The US Centers for Disease Control and Prevention is advising children younger than 5, people older than 65, pregnant women, and people with certain chronic conditions, such as asthma, to consider avoiding pigs and swine barns this season.
The agency also recommends that visitors wash their hands frequently with soap and water after visiting pig barns and avoid eating or drinking while in the animal areas. It also advises that children’s toys, pacifiers, spill-proof cups, baby bottles, strollers, or similar items not be brought into areas with pigs.
The warnings prompted the Massachusetts Department of Agricultural Resources, which oversees state fairs, to send an e-mail advisory earlier this month to fair organizers with guidelines for minimizing chances for infections. Those guidelines directed organizers to carefully inspect animals for illness, remove any that appear ill, and keep all animals returning to farms separate from other livestock for two weeks.
‘We are . . . aware of the [flu] and are taking every precaution to stay on top of it.’
“We are paying attention to what has been going on in other states, but we are not overly concerned about it,” said department spokesman Reginald Zimmerman.

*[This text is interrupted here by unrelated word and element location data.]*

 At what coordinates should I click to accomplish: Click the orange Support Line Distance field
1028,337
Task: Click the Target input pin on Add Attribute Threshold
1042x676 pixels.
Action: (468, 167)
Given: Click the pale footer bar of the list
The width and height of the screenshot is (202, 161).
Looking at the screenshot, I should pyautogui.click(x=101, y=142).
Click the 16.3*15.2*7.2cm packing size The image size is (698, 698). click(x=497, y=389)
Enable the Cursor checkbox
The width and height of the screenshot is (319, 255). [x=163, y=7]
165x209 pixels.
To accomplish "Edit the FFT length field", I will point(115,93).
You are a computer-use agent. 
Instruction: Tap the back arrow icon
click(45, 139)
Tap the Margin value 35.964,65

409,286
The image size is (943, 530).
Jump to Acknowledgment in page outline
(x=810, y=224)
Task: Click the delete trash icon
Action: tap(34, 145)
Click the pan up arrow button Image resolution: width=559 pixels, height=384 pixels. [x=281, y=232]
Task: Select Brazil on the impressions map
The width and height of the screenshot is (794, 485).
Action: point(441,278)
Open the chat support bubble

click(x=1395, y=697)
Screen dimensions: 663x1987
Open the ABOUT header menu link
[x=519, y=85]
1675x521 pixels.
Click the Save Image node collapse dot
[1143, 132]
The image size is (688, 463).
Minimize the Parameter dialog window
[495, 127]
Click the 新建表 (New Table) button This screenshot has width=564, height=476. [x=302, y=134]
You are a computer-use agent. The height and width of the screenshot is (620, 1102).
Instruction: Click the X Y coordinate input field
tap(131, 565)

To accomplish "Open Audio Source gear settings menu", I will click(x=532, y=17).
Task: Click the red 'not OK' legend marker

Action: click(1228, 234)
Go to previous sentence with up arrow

No cases of the new swine flu have been reported in Massachusetts, but two of the 12 cases detected last year were found in Maine. A sudden surge of illnesses reported in people who attended agricultural fairs in July, mostly in Indiana and Ohio, spurred the CDC to issue two health advisories in recent weeks. The agency said all of those infected have recovered.
The virus does not appear to spread easily from person to person, but is thought to spread from pigs to people when an infected pig coughs or sneezes and a person inhales the droplets. There is also evidence, the agency said, that people are infected by touching something with the virus on it and then touching their nose or mouth.
While this new strain of swine flu contains a gene from the 2009 H1N1 swine virus that killed more than 500 children nationwide and sickened millions, officials said it is a different germ and does not appear to be nearly as virulent.
The Marshfield Fair, which opened Friday and runs through next Sunday, typically features pigs from Massachusetts, minimizing the chances of swine importing the infection from the Midwest, said Carleton Chandler, secretary treasurer of the Marshfield Agricultural and Horticultural Society, which organizes the event.
“We are certainly aware of the [flu] and are taking every precaution to stay on top of it,” Chandler said.
He said the 145-year-old fair, expected to draw about 160,000 visitors, posts signs in animal barns advising people to wash their hands when leaving and also provides hand-washing stations.
More than 1 million people are expected to visit the Eastern States Exposition, more commonly known as the Big E, in West Springfield in September, said Donna Woolam, livestock director.
She said the fair expects to exhibit about 75 pigs from southern New England and New York state.
“They are a highly intelligent animal, and they are fun to watch,” Woolam said. “It’s always a big crowd gatherer.”
Woolam said organizers inspect all pigs entering the event for signs of illness and that they will have many hand-washing stations for visitors.
“Well-managed visits to a swine area will help eliminate any risk,” she said.